Transmission networks serve for the transport of user signals, commonly referred to as tributary signals, in the form of multiplexed transmission signals. A transmission network consists of a number a physically interconnected network elements such as add/drop multiplexers, terminal multiplexers, and cross-connects. The physical interconnection between two network elements is referred to as a section or link while the route a particular tributary takes through the transmission network from end to end is known as a path. A path is represented by a multiplexing unit such as a virtual container (VC-N) with its associated path overhead (POH) in SDH (Synchronous Digital Hierarchy). Conversely, a section is represented by an entire transmission frame such as a synchronous transport module (STM-N) with its associated section overhead (SOH).
A very basic aspect of transmission networks is availability of service. Hence, a transmission network needs to provide the means and facilities to ensure sufficient availability. Typically, these network mechanisms are distinguished in protection and restoration. The principle of both is to redirect traffic of a failed link or path to a spare link or path, respectively. Restoration means network management interaction to determine an alternative route through the network after occurrence of a failure while protection uses dedicated protection resources already available and established in the network before a failure might occur.
In order to restore a failed link or the paths on the link, the management plane needs to locate the failure in the network. This is typically achieved by analyzing alarm reports generated by the various network elements. In particular, various monitoring functions are provided at various network elements along a particular path. In the case of a failure, each of these monitors submits an alarm report. The management plane is thus flooded with a huge number of alarm reports. Fault localization is complex because the manager has to process and correlate all these alarm reports. Moreover, restoration must be delayed because the alarm reports will arrive within a certain time window.

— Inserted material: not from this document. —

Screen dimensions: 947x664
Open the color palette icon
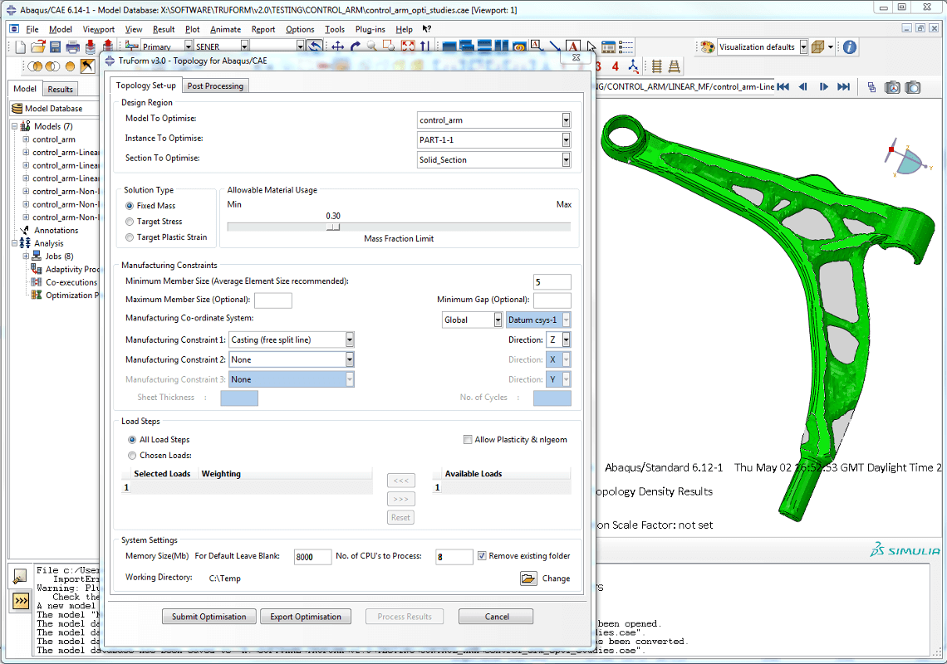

Furthermore, fault localization by means of alarm report analysis is only feasible in centrally managed transmission networks. However, transmission networks are currently being developed where at least some functions residing in the management plane are no longer centralized in a central network management system but will be distributed across the entire network. In such a distributed control plane, a different fault localization mechanism is needed. In a first step, network elements adjacent to the fault location have to detect the failure and update their routing databases accordingly. In a second step, the routing database updates must be propagated throughout the entire network by means of routing protocols, which are running in the control plane of the network. It can take a significant amount of time to propagate the new link state information through the network upon occurrence of a failure. Moreover, this update process is not deterministic.
It is therefore an object of the present invention to provide a method and corresponding network devices which allow simplified and faster fault localization in a transmission network and which can also be employed in a distributed network management plane.